3-for-2 Split Example
Before split: 1 call option, $150 strike, controls 100 shares
After split: 1 call option, $100 strike, controls 150 shares
The contract now delivers 150 shares instead of the standard 100.
Caution: Adjusted options with non-standard deliverables often have reduced liquidity. New options with standard terms begin trading after the split, drawing volume away from adjusted contracts.
Special Dividend Adjustments
Regular quarterly dividends do not trigger options adjustments. However, special or extraordinary dividends typically do.
What Qualifies as Special
- One-time special cash dividends
- Dividends exceeding $0.125 per share
- Dividends greater than 10% of stock price
- Return of capital distributions
How Special Dividends Adjust Options
Strike prices are reduced by the dividend amount (rounded to standard increments).
Special Dividend Example
Stock price: $50
Special dividend: $5 per share
Before adjustment: $50 strike call
After adjustment: $45 strike call
The option deliverable remains 100 shares.
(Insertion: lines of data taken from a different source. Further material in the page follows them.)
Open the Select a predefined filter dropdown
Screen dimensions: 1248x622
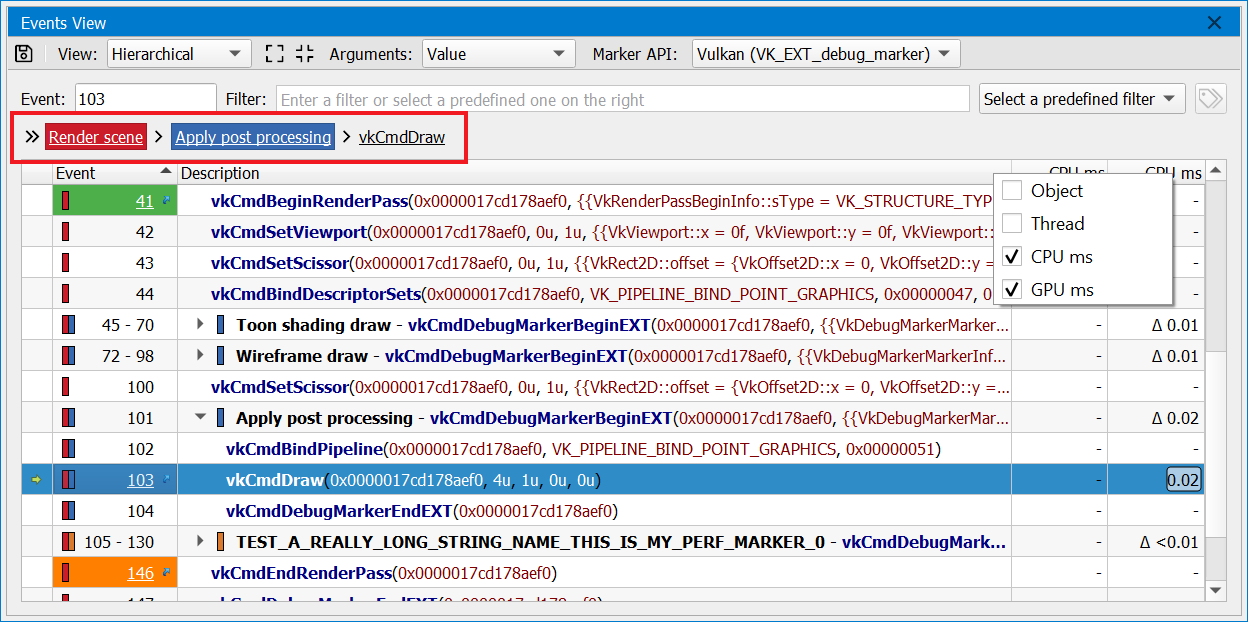(1081, 98)
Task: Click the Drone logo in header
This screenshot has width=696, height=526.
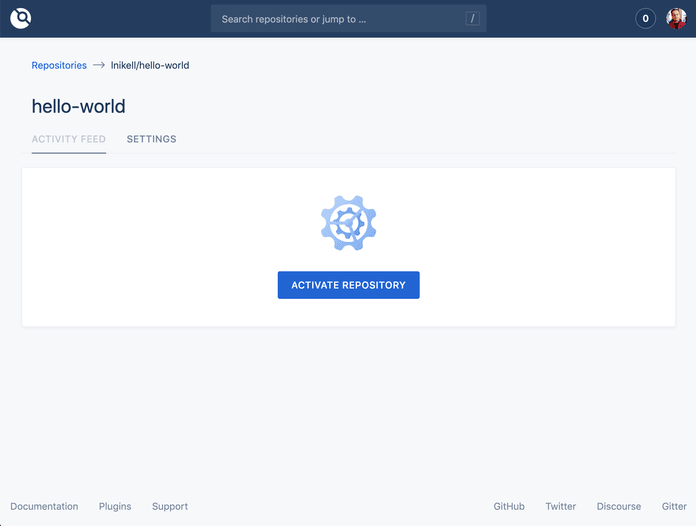Action: (x=21, y=18)

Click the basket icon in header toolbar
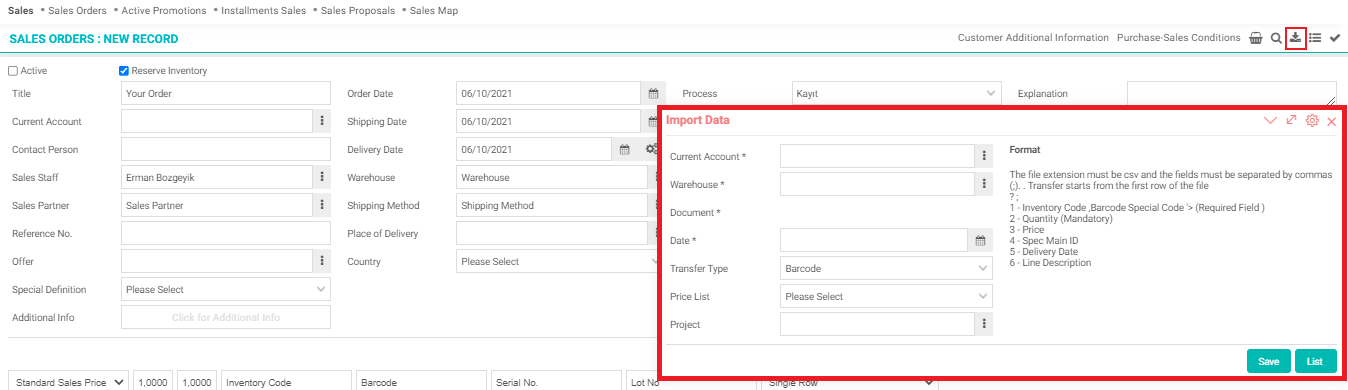click(1256, 38)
Merger and Acquisition Adjustments
When companies merge or one acquires another, options on the target company are adjusted based on the deal terms.
All-Stock Mergers
If Company A acquires Company B in an all-stock deal, Company B options are adjusted to deliver Company A shares based on the exchange ratio.
Stock Merger Example
Company A acquires Company B
Exchange ratio: 0.5 shares of A for each share of B
Before: Company B $100 call delivers 100 B shares
After: Adjusted option delivers 50 A shares at $100
Cash Mergers
If the acquisition is all-cash, options typically accelerate to expiration at a fixed price equal to the deal value.
Mixed Deals
Cash-and-stock deals result in options that deliver both shares and cash upon exercise.
Spin-Offs
When a company spins off a division into a separate publicly traded company, existing options are adjusted to deliver shares of both entities.
Spin-Off Example
Company XYZ spins off Division ABC
Shareholders receive 0.25 ABC shares per XYZ share
Before: XYZ $100 call delivers 100 XYZ shares
After: Adjusted option delivers 100 XYZ + 25 ABC shares at $100
Identifying Adjusted Options
Adjusted options have special symbols to distinguish them from standard contracts:
- Modified ticker symbols (often with numbers added)
- "Adj" or similar notation in the description
- Non-standard deliverables listed in contract specs
- Different multipliers than standard options
Trading Adjusted Options
Liquidity Concerns
Adjusted options typically have poor liquidity because:
- New standard options begin trading post-event
- Most traders prefer standard contracts
- Market makers quote wider spreads
- Open interest declines as traders close positions
Best Practices
- Consider closing positions before the corporate action
- If holding adjusted options, use limit orders
- Be patient when exiting adjusted positions
- Understand exactly what the adjusted contract delivers
Track Your Options Positions
Pro Trader Dashboard helps you monitor corporate actions and manage options positions through adjustments.
Where to Find Adjustment Information
- OCC (Options Clearing Corporation): Official source for all adjustments
- Your broker: Should notify you of pending adjustments
- Options exchanges: CBOE, NYSE, etc. publish adjustment memos
- Company investor relations: Details on corporate actions
Regular Dividends Are Different
Standard quarterly dividends do not trigger adjustments. Instead, they are factored into options prices through:
- Lower call prices (reflecting expected price drop on ex-date)
- Higher put prices (same reason)
- Early exercise considerations for deep ITM calls
Summary
Options contract adjustments maintain economic equivalence when corporate actions affect the underlying stock. Stock splits adjust strike prices and contract quantities. Special dividends reduce strike prices. Mergers and spin-offs change what the options deliver. While adjustments preserve value, they often create illiquid contracts that can be difficult to trade. When possible, consider closing positions before corporate actions or be prepared to manage adjusted options with patience and limit orders.